Do memory barriers guarantee a fresh read in C#?

2019-01-26 16:21发布

问题:

If we have the following code in C#:

int a = 0;
int b = 0;

void A() // runs in thread A
{
    a = 1;
    Thread.MemoryBarrier();
    Console.WriteLine(b);
}

void B() // runs in thread B
{
    b = 1;
    Thread.MemoryBarrier();
    Console.WriteLine(a);
}

The MemoryBarriers make sure that the write instruction takes place before the read. However, is it guaranteed that the write of one thread is seen by the read on the other thread? In other words, is it guaranteed that at least one thread prints 1 or both thread could print 0?

I know that several questions exist already that are relevant to "freshness" and MemoryBarrier in C#, like this and this. However, most of them deal with the write-release and read-acquire pattern.

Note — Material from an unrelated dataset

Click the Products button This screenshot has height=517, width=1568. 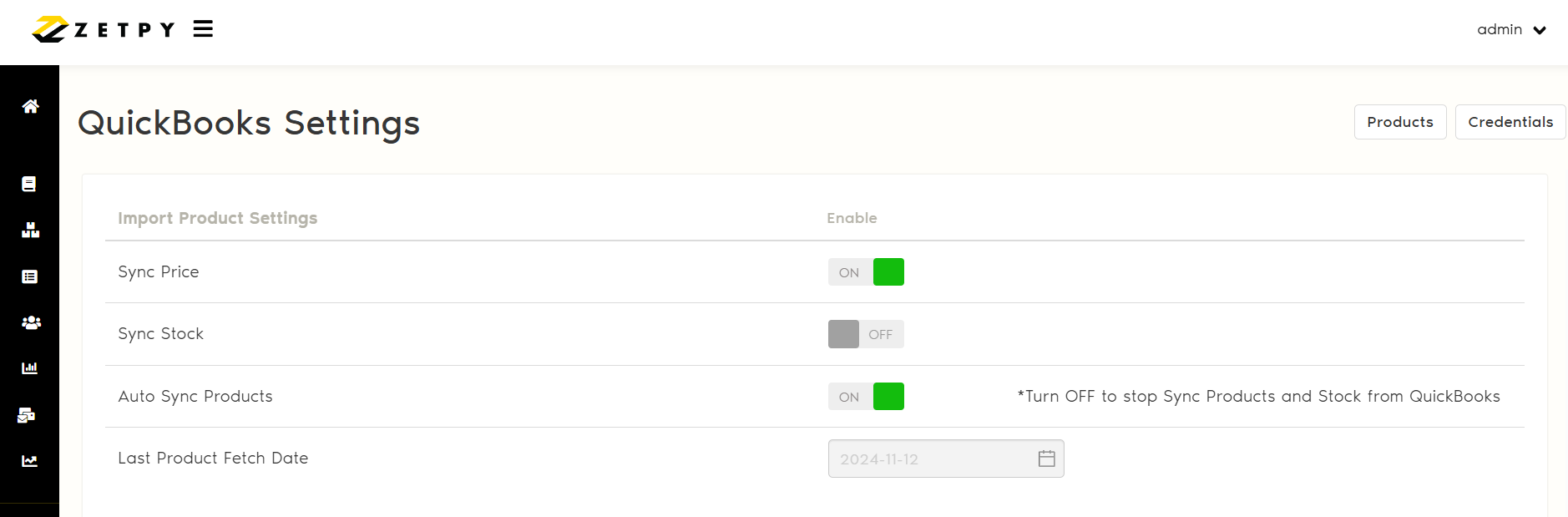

The code posted in this question, is very specific to whether a write is guaranteed to be viewed by a read on top of the fact that the instructions are kept in order.

回答1:

It is not guaranteed to see both threads write 1. It only guarantees the order of read/write operations based on this rule:

The processor executing the current thread cannot reorder instructions in such a way that memory accesses prior to the call to MemoryBarrier execute after memory accesses that follow the call to MemoryBarrier.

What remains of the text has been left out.